The K-9 arson teams — including Brownwood Fire Marshal Buddy Preston and his black lab, Nika — were present for a 2 1/2-day annual recertification through the State Farm Arson Dog Program.

One at a time Wednesday morning, each team demonstrated the dog’s ability to sniff out drops of accelerant that had been placed inside and outside the Depot and “alert” to the accelerant by sitting down. Paul Gallagher, head training for the arson dog program, graded their work.

The teams came to Brownwood from multiple states and Canada.

Preston and Nika have been together for eight years, and Nika has now been through seven recertifications. In previous years, Preston and Nika have had to travel to another state for the recertification. Last year, Preston applied to host the 2018 certification and found out in January his application was approved.

The recertification consisted of several steps that began Tuesday and will end Thursday.

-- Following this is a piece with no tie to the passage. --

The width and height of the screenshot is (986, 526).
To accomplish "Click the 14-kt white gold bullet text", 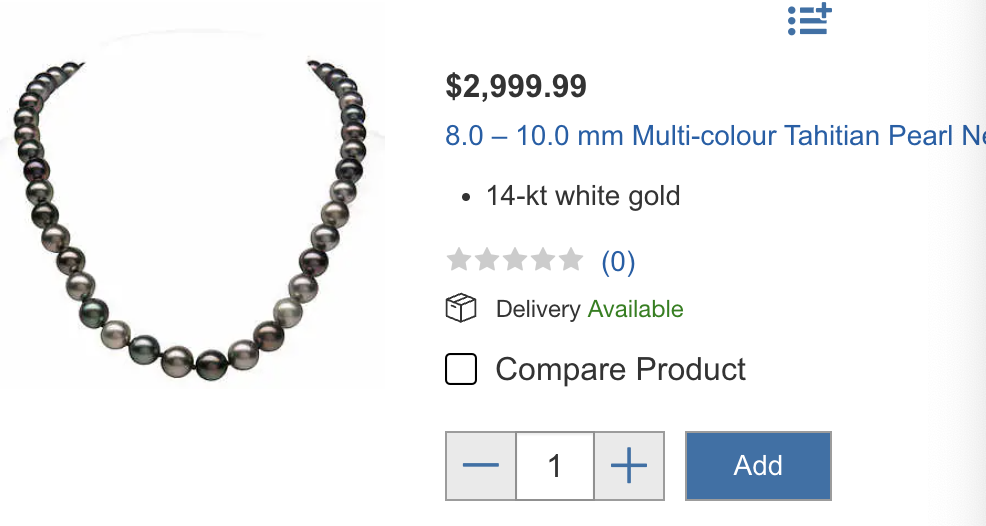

State Farm holds three certifications each year, and arson dog handlers choose which annual event they want to attend.

“We go for annual recertification somewhere every year, and that’s what we’re doing here,” Preston said as he waited his turn to test with Nika. “I’m hosting. I don’t have to drive to go somewhere, or fly to go somewhere.

“The closest I’ve been as a handler was Baton Rouge, Louisiana. I’m hosting, and they all get to come here. It’s kind of neat to host it this time and have them all come here.”

Preston said since he’d been through six previous recertification with Nika, he knew what to expect. Preston said he was confident he and his K-9 partner would “finish high on the list.”

Since 1993, State Farm has provided funding for the training and acquisition of more than 400 arson dog teams in 45 states, three  Canadian Provinces, and the District of Columbia, State Farm said via email.

As of May 2018, there are 100 certified teams trained through the State Farm Arson Dog Program investigating suspicious fires throughout North America.

State Farm representatives on local and corporate levels were present at the Depot Wednesday morning including public affairs specialist Heather Paul of Bloomington, Ill. 

Paul noted the dog’s value in going into a “dirty and smelly” fire scene and sniffing out accelerants.

“Arson is a difficult crime to solve because the evidence burns up,” Paul said. “As humans, when we go into a fire scene, we’re not going to be able to go in and immediately sniff with our noses where an accelerant, gasoline, oil or fuel may have been used to start the fire. 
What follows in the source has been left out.